- Opening Delimiter -

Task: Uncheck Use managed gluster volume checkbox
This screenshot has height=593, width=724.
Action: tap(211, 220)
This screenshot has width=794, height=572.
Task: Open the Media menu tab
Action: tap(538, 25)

- Closing Delimiter -

#### INSTRUCTIONS FOR THE TASK:
The data should be transcribed exactly, line for line.

#### ANSWER BELOW:
Task: Uncheck Use managed gluster volume checkbox
This screenshot has height=593, width=724.
Action: tap(211, 220)
This screenshot has width=794, height=572.
Task: Open the Media menu tab
Action: tap(538, 25)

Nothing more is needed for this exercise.